## TASK STATEMENT
Filter the data below for the string "Select" and copy each matching line.

[Stored dataset items]
▬▬▬▬▬▬▬▬▬▬
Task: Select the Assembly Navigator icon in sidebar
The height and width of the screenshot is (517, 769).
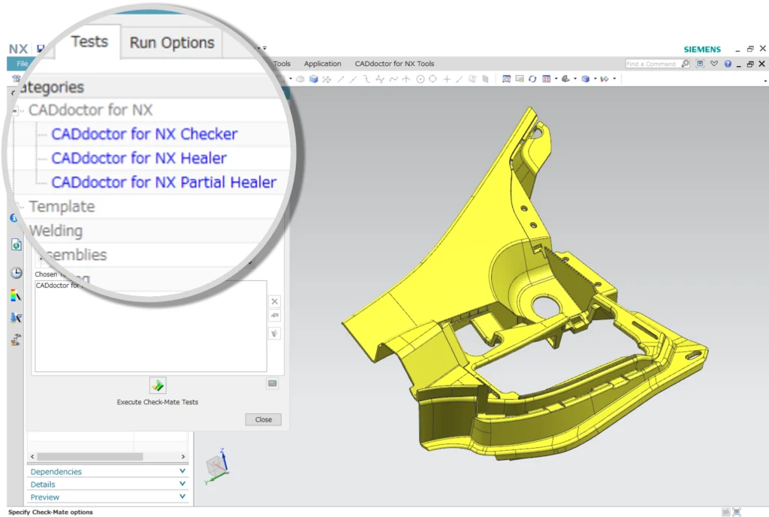Action: tap(16, 318)
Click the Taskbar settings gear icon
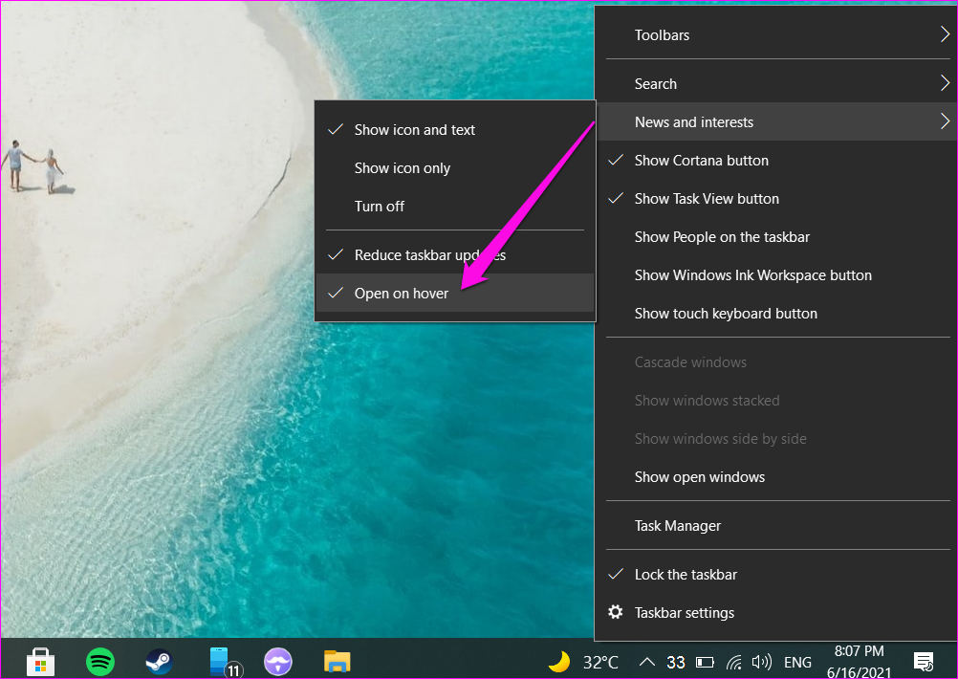Screen dimensions: 958x679 [616, 612]
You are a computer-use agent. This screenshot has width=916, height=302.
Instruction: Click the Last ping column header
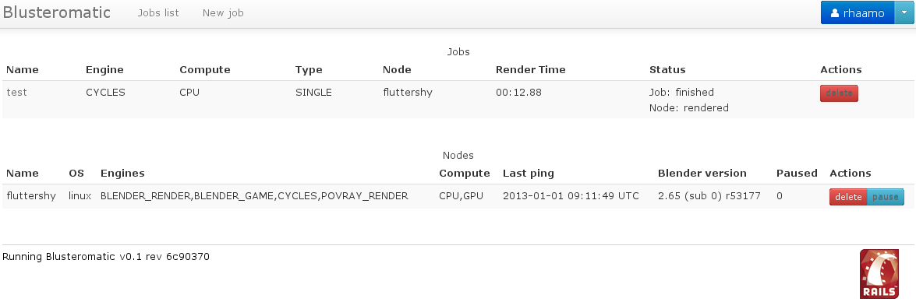coord(528,173)
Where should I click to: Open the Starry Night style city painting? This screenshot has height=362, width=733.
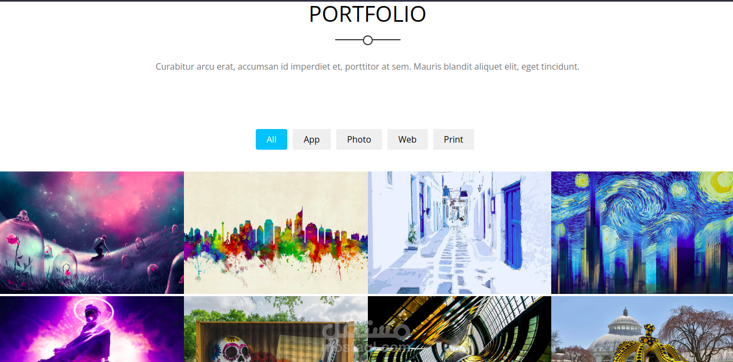tap(642, 232)
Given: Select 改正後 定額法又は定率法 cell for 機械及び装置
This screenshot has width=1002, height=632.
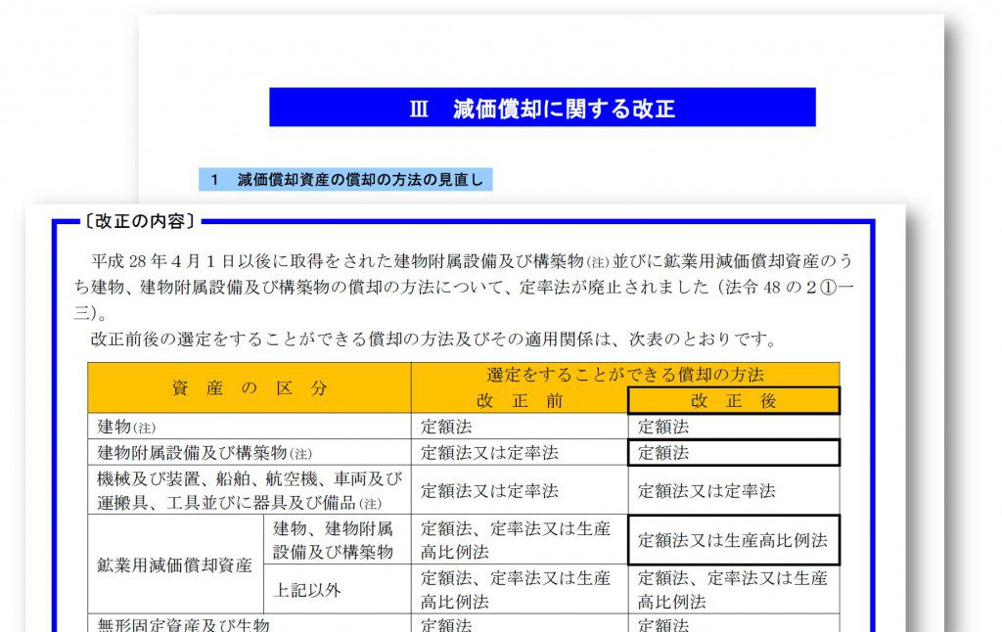Looking at the screenshot, I should click(x=733, y=490).
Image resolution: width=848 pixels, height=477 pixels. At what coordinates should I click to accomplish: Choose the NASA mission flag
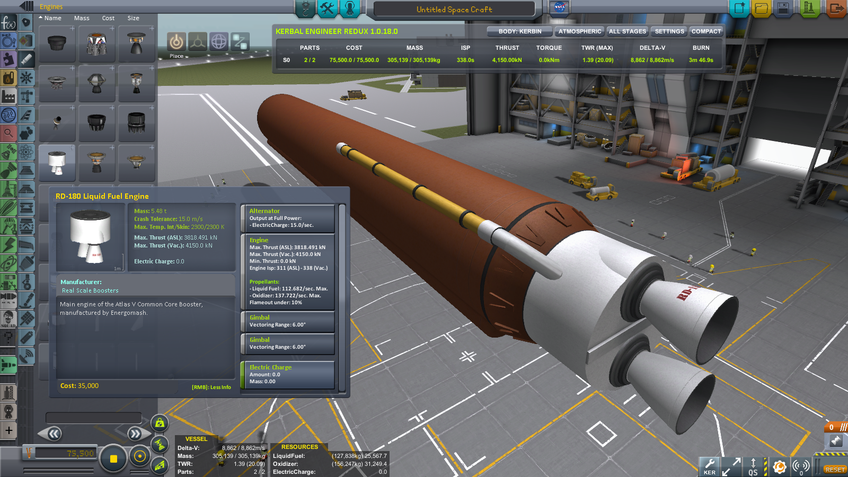559,8
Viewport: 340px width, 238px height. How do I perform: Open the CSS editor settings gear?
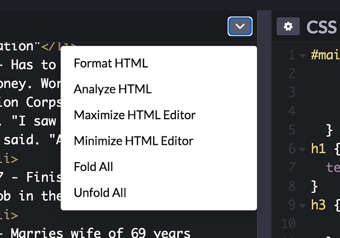288,27
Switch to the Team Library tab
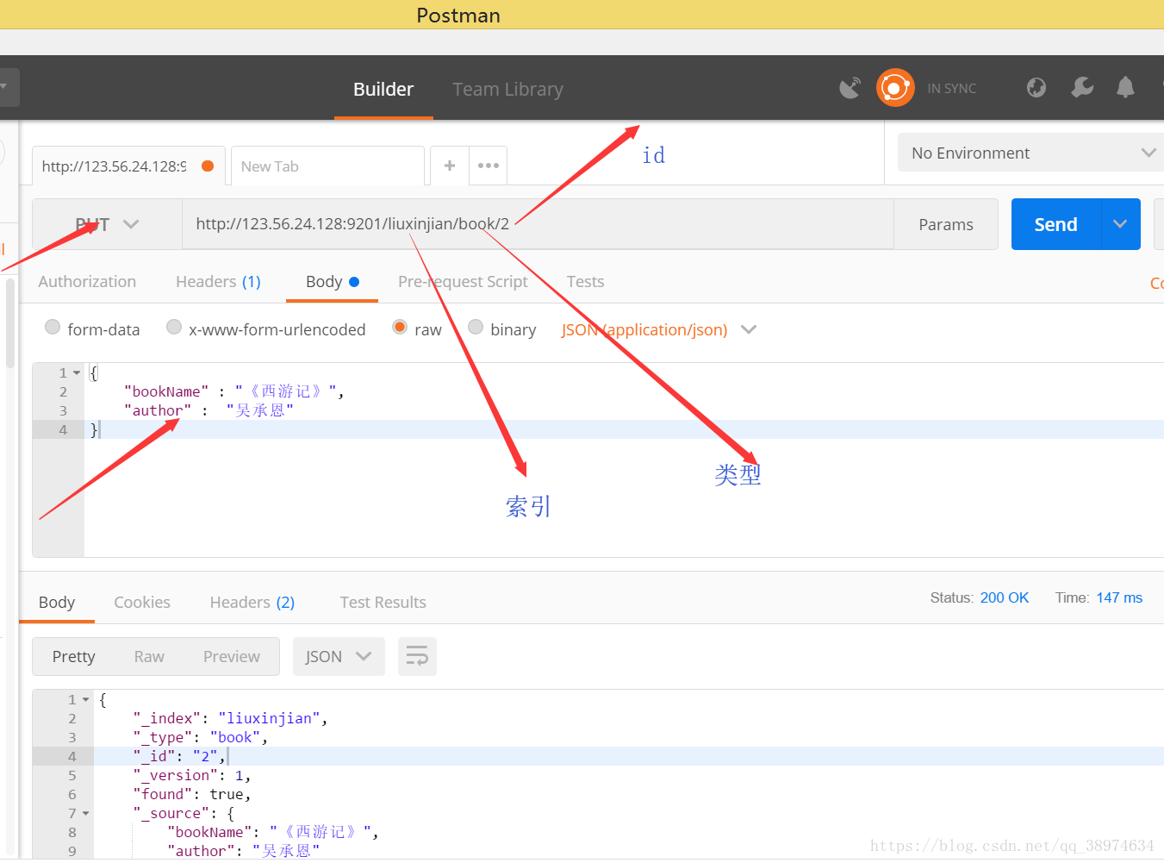This screenshot has width=1164, height=863. (507, 89)
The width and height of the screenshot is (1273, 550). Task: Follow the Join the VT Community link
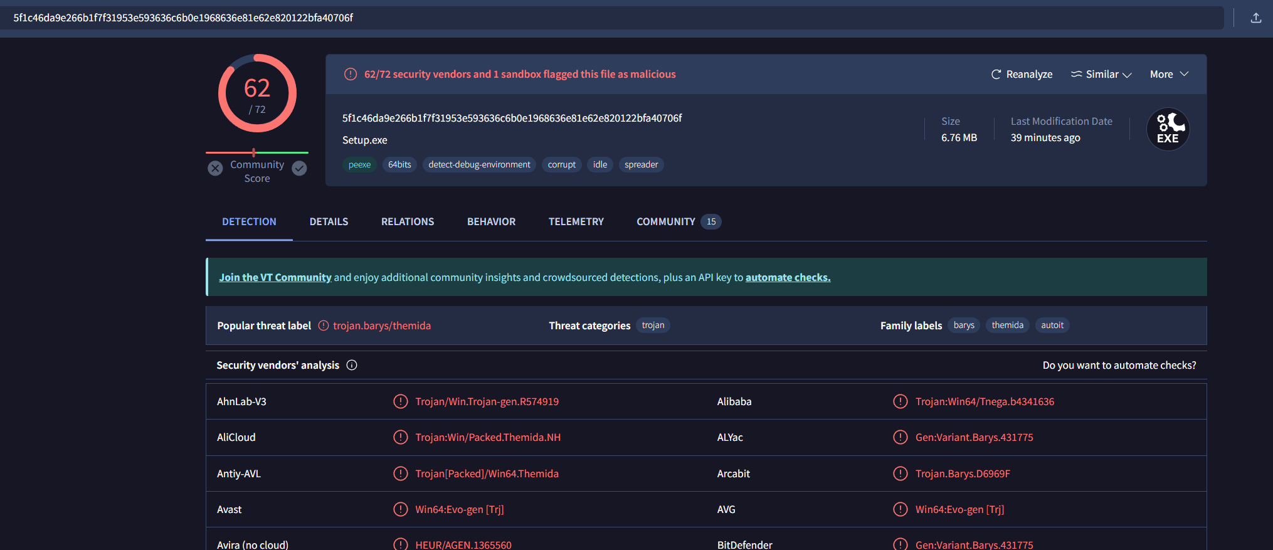click(275, 277)
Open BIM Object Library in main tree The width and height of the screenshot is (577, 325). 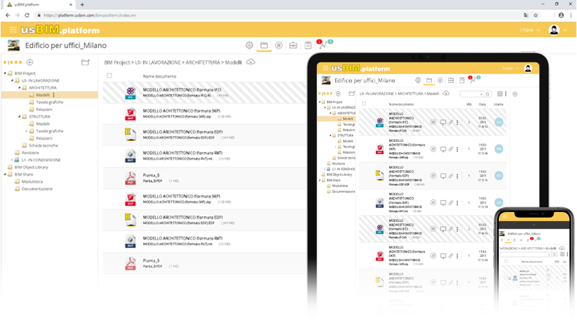coord(31,167)
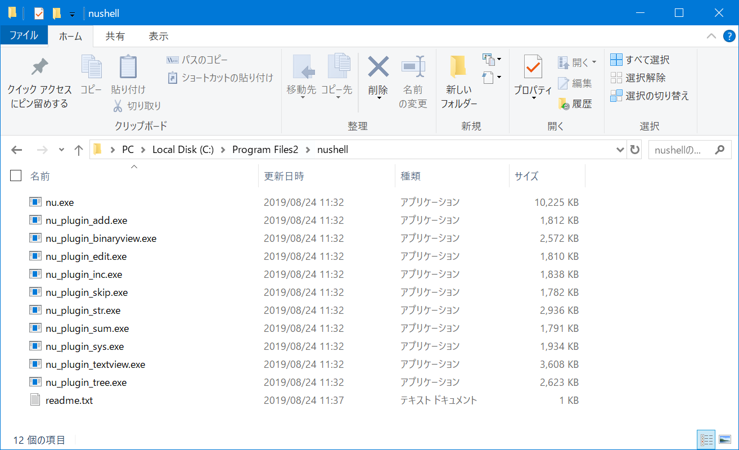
▬▬▬▬▬▬▬▬▬▬
## RESULT OF THE EXERCISE
Task: Select the Assembly Navigator icon in sidebar
Given: Select 改正後 定額法又は定率法 cell for 機械及び装置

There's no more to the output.